**Actions to take**
1. In the piece on the Barrett brothers, what Cage Titans record does Peter hold?
2. Carry the piece on the Barrett brothers forward from its last sentence.

**Selected excerpt**
The competition between one another, which began as kids, continues to this day. The Barretts are both aiming to be world champions and they’ve managed to help each other along the way despite different fight styles, sharing advice in and out of the cage and driving one another to be successful.
“Normally, it comes in the form of, ‘Hey, you’re a fucking idiot. Don’t do that!’” Peter said. “It’s just constructive criticism. We’re always giving each other feedback.”
Max admits he’s the more “laid back” of the two, both in real life and inside the cage, but he and his brother have displayed similar knockout power; Peter is Cage Titans’ all-time leader in career knockouts as he enters Friday’s fight against the dangerous Davis, who is coming off a first-round knockout win at “Cage Titans 29” in June.
Having fought on the same fight card before, the Barretts are used to the camaraderie and competition and actually prefer to be featured together on the same night because of the support from family and friends. On Friday, the stakes are higher than ever with a much larger audience getting their first glimpse of what New England’s toughest fight family is all about.
“We’ve done it before, so it’s just another day for us,” Peter said. “We’re excited about the opportunity.”
Tickets for “CES MMA 39” are priced at $45.00, $55.00, $75.00 and $125.00 (VIP) and can be purchased online at www.cesboxing.com or www.cagetix.com or by phone at 401-724-2253/2254. All fights and fighters are subject to change.

**Raw data**
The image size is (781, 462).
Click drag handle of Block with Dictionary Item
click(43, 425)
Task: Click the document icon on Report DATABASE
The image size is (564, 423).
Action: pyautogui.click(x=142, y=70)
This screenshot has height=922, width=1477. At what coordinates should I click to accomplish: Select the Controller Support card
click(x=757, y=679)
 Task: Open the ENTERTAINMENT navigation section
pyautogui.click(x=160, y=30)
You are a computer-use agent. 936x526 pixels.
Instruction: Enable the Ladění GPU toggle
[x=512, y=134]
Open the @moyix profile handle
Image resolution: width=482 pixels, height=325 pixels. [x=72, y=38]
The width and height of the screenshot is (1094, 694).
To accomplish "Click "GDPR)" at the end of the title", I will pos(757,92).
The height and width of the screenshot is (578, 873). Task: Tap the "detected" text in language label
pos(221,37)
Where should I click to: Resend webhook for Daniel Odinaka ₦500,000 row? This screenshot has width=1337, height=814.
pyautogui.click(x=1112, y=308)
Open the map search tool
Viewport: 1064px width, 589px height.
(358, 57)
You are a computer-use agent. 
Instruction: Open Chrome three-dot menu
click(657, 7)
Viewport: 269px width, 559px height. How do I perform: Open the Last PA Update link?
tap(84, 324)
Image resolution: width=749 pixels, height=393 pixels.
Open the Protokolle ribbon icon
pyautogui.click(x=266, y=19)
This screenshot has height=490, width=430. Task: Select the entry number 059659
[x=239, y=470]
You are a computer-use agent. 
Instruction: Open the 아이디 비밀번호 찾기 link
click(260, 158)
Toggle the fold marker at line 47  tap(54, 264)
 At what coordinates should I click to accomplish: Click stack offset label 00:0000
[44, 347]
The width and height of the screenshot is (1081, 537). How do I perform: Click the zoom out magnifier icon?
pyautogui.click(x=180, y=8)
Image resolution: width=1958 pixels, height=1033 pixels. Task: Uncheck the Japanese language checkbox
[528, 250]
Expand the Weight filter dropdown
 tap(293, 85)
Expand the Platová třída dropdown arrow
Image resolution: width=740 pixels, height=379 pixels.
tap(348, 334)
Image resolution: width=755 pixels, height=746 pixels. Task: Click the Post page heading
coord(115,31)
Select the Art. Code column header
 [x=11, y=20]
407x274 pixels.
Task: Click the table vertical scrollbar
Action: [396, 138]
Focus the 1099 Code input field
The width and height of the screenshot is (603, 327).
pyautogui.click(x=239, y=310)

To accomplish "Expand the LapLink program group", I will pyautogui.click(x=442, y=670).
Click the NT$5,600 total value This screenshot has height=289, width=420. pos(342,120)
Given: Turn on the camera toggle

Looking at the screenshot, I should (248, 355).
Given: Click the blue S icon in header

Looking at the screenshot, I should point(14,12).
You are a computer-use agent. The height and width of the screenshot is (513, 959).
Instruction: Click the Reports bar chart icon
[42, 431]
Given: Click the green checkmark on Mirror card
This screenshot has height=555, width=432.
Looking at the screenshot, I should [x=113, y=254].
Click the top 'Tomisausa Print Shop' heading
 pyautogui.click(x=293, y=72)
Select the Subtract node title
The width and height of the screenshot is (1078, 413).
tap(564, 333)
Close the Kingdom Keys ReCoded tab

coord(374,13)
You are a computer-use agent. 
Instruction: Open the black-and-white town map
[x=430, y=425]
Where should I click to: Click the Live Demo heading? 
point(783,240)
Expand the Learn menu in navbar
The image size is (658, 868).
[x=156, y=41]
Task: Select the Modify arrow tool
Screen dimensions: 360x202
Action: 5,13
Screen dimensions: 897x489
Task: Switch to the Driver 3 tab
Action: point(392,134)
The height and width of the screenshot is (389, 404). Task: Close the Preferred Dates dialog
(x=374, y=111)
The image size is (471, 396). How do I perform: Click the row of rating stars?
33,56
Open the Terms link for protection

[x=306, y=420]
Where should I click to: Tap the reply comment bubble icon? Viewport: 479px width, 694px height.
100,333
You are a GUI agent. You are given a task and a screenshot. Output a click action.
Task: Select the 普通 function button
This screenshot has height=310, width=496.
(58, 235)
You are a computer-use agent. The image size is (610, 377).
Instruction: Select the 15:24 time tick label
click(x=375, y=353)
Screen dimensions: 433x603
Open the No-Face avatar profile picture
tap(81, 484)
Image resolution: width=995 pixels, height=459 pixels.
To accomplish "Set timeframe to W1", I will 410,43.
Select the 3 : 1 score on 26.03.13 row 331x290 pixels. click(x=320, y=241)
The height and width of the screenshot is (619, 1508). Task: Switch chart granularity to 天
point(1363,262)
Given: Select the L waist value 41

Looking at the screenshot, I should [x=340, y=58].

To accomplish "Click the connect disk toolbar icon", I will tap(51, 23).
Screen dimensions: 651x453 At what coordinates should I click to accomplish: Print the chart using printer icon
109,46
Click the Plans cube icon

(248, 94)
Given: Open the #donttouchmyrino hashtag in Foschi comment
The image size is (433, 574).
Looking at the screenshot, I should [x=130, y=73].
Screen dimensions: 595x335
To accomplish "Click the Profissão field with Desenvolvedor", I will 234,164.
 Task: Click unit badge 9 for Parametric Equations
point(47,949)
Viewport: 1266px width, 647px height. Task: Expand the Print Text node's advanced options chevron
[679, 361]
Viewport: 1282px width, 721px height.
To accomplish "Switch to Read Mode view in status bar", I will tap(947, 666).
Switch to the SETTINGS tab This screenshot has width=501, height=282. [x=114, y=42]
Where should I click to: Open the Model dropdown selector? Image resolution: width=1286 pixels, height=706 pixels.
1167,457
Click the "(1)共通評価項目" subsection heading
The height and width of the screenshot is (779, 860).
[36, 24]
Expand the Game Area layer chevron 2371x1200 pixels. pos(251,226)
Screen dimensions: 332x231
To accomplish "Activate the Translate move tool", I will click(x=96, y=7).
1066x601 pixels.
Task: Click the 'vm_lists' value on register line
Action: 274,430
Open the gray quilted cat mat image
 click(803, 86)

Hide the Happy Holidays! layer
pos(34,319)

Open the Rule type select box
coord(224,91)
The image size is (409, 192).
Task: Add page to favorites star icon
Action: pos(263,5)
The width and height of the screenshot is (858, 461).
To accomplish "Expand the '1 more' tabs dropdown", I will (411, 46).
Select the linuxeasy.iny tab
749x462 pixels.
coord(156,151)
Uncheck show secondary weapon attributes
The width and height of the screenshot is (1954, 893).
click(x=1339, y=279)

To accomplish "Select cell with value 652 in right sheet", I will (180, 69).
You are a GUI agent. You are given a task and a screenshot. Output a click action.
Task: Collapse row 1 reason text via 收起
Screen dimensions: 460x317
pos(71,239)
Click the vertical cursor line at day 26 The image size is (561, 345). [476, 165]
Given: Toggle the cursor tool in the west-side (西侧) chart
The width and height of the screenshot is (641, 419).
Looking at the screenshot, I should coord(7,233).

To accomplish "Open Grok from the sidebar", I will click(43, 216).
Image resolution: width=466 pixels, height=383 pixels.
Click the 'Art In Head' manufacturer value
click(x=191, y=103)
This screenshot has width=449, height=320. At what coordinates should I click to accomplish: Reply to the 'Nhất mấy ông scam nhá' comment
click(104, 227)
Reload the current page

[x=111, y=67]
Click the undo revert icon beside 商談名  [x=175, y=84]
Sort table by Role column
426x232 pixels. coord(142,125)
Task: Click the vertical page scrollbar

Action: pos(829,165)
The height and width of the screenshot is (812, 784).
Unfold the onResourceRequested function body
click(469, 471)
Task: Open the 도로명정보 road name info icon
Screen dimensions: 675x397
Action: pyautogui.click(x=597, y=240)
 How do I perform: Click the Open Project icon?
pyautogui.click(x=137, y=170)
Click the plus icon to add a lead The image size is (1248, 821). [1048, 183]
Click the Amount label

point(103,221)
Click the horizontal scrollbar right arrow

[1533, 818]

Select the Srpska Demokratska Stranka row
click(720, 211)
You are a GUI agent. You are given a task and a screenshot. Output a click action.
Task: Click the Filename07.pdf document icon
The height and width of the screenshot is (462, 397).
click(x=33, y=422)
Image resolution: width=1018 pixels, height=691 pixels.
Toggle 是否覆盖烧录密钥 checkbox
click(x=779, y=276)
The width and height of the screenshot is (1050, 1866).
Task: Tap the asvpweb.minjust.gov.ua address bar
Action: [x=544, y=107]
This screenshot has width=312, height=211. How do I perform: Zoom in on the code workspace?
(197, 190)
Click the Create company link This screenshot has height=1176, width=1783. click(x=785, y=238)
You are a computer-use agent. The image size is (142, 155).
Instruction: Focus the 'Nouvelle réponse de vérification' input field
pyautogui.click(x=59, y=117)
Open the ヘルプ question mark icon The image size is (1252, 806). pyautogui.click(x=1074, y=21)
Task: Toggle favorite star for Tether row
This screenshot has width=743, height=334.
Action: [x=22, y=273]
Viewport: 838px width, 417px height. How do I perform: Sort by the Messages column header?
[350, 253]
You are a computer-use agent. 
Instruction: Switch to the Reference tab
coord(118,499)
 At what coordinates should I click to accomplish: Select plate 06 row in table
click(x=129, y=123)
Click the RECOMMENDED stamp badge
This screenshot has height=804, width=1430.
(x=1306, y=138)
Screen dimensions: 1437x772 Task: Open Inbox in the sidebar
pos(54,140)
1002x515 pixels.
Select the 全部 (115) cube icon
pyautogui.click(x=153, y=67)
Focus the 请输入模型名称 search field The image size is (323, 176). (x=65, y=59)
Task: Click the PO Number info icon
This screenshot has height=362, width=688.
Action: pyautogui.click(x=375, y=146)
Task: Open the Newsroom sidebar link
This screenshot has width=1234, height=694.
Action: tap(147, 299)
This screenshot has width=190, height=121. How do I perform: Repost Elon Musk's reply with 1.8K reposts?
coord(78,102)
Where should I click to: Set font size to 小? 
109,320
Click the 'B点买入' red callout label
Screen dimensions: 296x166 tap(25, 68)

**Answer set**
1. He is Cage Titans' all-time leader in career knockouts.

2.
“CES MMA 39” features eight action-packed bouts, including the main event showdown between East Bridgewater, Mass., middleweight Chuck O’Neil (17-8, 6 KOs) and Lawrence, Mass., vet Wilfredo Santiago (6-3, 5 KOs), and a featherweight battle between 25-fight vet Saul Almeida (18-7, 1 KO) of Framingham, Mass., and Abington prospect Manny Bermudez (7-0, 1 KO), who puts his unbeaten record on the line.
Also on the main card, Quincy, Mass., light heavyweight Mike Rodriguez (5-1, 3 KOs) returns following an impressive network television debut at “CES MMA 38” in September to face New Hampshire’s Kevin Haley (5-3, 2 KOs) and Milford, Mass., flyweight Remo Cardarelli (6-4) faces Josh Ricci (2-0) of Whitesville, N.Y.
Sandwich, Mass., welterweight Bobby Flynn (6-3, 1 KO), fresh off his win over Kevin Horowitz at “CES MMA 36,” battles unbeaten Crofton, Md., native Micah Terrill (6-0, 5 KOs) on the main card while Connor Barry (1-0) of Holbrook, Mass., faces lightweight Anthony Giachina (1-0) of Selden, N.Y., on the preliminary card.
“CES MMA 39” also features two amateur bouts; Charles Bonnar faces Zach Fritz-Kill and Joe Mikolinksi battles Shane Brady.